Securing consent means accepting without pressure someone’s decision not to donate. Most people are very keen to help: we are hardly ever turned down. None of the major faiths have an objection to tissue donation. Sometimes people are facing complex and serious operations and they do not want to consider donation. This is of course acceptable, we always respect the wishes of the individual.“
Informed consent: Another important ethical aspect of consent is that the donor understands the purpose of the donation, and can ask for further information if they want. Not everyone is capable of informed consent: “We do not take consent from vulnerable adults ” Susan says. “We take samples from children if the parents consent, and if the child actively assents. The next of kin can consent following the death of a patient – this does not delay the funeral arrangements.”
Generalised consent: “When people donate tissue to a tissue bank, they cannot specify what they want the samples used for,” Susan says. “They cannot request or rule out a particular kind of research. But sometimes we are able to tell them if there is a specific research project involved, and they can read the findings if they want when those are made public.”
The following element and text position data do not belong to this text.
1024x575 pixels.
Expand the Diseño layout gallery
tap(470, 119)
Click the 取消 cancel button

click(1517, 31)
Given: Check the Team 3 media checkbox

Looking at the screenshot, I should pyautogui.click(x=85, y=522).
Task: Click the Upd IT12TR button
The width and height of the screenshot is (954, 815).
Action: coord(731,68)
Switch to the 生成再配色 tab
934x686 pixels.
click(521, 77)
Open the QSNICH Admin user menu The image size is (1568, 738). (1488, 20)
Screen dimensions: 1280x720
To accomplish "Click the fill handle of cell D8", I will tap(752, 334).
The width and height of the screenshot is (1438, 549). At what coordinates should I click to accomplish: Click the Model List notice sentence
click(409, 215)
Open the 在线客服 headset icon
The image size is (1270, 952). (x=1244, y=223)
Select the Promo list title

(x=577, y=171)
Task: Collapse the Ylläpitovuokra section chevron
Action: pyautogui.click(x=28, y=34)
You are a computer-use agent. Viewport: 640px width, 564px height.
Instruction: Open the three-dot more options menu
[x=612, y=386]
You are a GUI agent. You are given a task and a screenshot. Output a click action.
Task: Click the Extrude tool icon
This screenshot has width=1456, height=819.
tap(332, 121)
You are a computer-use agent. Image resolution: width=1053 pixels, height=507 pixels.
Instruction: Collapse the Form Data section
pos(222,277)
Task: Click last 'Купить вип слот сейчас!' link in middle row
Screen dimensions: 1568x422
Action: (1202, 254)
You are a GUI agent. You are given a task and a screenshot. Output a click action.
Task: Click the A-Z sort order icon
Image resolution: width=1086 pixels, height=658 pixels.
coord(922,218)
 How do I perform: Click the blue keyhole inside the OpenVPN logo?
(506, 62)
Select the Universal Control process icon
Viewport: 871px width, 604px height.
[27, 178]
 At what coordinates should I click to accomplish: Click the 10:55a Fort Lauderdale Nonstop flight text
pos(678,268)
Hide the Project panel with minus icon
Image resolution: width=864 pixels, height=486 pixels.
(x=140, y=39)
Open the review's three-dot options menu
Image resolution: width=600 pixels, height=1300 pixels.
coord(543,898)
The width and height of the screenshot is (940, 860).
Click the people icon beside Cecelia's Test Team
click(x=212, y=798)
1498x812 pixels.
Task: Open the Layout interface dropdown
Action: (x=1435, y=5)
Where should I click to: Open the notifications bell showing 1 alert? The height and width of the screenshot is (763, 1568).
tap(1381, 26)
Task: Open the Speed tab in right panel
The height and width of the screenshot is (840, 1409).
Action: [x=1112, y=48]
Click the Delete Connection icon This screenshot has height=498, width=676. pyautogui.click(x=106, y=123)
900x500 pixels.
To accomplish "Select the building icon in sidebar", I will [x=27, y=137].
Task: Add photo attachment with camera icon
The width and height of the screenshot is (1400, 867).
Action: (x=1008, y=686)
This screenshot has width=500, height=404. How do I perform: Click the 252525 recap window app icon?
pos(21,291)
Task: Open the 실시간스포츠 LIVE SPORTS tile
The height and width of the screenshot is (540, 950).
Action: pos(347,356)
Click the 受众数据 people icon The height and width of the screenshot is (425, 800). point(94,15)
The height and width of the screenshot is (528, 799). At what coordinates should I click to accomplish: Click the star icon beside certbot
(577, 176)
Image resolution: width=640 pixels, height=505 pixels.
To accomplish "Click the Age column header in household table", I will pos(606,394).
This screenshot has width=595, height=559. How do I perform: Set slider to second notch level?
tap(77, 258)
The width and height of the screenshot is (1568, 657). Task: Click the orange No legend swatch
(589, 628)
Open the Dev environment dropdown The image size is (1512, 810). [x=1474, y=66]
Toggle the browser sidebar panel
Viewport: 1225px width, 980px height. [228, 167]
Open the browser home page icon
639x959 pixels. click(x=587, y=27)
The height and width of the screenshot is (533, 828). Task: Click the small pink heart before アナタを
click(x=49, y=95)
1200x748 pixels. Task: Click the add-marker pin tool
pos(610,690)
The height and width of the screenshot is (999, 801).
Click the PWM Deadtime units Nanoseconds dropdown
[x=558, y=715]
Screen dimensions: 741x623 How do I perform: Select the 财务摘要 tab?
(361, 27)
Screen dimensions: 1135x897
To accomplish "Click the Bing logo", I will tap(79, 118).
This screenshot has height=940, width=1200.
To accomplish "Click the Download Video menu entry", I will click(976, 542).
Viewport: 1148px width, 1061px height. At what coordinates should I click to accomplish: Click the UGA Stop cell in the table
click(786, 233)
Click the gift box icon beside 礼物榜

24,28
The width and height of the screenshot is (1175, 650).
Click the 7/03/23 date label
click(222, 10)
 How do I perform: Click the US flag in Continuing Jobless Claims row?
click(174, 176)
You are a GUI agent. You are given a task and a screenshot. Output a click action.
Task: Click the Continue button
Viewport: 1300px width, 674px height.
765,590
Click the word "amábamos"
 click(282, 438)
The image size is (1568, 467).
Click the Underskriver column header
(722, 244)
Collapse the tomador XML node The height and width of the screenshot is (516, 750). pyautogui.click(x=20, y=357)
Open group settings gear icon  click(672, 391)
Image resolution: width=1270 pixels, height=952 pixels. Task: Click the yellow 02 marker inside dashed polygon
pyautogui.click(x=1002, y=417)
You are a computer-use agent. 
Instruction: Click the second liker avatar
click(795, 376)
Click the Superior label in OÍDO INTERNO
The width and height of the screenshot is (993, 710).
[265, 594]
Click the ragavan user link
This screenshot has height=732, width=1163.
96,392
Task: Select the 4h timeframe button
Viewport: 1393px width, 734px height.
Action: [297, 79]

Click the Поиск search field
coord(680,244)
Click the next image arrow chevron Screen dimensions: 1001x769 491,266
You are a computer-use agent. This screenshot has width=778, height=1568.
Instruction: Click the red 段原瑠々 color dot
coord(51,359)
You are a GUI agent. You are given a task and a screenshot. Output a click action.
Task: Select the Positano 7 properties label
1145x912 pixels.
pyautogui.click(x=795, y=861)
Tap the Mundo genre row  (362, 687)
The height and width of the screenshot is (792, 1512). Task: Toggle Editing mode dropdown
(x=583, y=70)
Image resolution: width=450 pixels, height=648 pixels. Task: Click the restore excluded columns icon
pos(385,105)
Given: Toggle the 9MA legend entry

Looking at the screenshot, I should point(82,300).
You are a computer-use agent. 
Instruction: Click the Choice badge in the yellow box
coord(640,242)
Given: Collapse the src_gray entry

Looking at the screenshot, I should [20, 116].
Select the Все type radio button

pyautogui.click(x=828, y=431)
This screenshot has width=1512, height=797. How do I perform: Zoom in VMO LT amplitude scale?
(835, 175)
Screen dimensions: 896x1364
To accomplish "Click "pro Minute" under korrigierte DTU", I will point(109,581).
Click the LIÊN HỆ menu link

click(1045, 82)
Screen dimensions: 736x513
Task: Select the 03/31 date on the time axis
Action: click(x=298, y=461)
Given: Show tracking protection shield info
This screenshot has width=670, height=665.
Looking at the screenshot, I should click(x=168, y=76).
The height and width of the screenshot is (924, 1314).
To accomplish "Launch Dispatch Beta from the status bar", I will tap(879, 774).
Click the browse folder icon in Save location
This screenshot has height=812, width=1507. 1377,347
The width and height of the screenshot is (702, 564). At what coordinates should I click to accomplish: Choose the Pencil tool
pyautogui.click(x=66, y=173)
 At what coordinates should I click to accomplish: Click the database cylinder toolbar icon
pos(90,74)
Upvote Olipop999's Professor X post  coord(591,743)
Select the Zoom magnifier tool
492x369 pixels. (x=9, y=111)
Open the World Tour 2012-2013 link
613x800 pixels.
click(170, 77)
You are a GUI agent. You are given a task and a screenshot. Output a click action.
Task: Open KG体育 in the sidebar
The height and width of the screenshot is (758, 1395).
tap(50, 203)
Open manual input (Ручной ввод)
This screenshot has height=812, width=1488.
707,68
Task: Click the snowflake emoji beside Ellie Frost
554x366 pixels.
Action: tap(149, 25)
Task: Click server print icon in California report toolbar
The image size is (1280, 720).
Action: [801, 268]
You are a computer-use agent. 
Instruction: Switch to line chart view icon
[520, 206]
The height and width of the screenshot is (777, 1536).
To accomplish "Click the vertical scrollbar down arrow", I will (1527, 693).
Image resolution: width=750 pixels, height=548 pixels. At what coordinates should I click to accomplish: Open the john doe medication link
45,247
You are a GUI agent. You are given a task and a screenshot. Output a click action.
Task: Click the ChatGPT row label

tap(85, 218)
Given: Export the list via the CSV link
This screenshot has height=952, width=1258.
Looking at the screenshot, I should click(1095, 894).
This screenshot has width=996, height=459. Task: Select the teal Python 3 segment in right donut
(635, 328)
Not for profit: “We make it very clear that there is no financial element for the donor. This is an altruistic gift,” Susan says. In addition, the service only seeks to recover costs from the researchers that it helps. “This applies whether our client is a public sector or charity researcher or a large pharmaceutical company developing a drug. We are heavily funded by the University, and this enables us to provide the service at a cost which enable research to go ahead.”
Anonymity, confidentiality and security: Every tissue donation is unique and is assigned a number, so the database is anonymous. The donor names are never stored on a computer. The samples and all records are in a highly secure, restricted access building and office, with any sensitive information kept in locked filing cabinets.
Timeliness and optimisation: If somebody gives tissue it will often be with the researcher very soon after, or it may be optimised – this means that the tissue can be used in several ways, to minimise waste and increase utility.
Deciding which research requests to respond to: “We don’t decide who gets what tissue,” Susan says. “We have independent scientific advisers (ISACs), all reputable and appropriate experts, and they decide which research requests we should respond to. We never meet the ISACs. This means we don’t send tissue to projects run by our friends, and we can’t favour investigations into health issues we are particularly concerned about.”
Validity of the research requests: “The research must be relevant and reasonable, the standing of the researcher must be acceptable, and they must have sufficient funding to complete,” Susan explains. It is the role of the ISACs to determine whether this is the case.
Susan Boyce is a clinical scientist with a PhD in neuroscience. She began her career working in a burns unit in the NHS. She then moved on to set up a skin bank for therapeutic transplantation at the University of Sheffield, before coming to lead Ethical Tissue at Bradford.
“This is the ultimate in re-cycling,” Susan says. “It is very ethical. It gives you relevant results that are for the benefit of all.”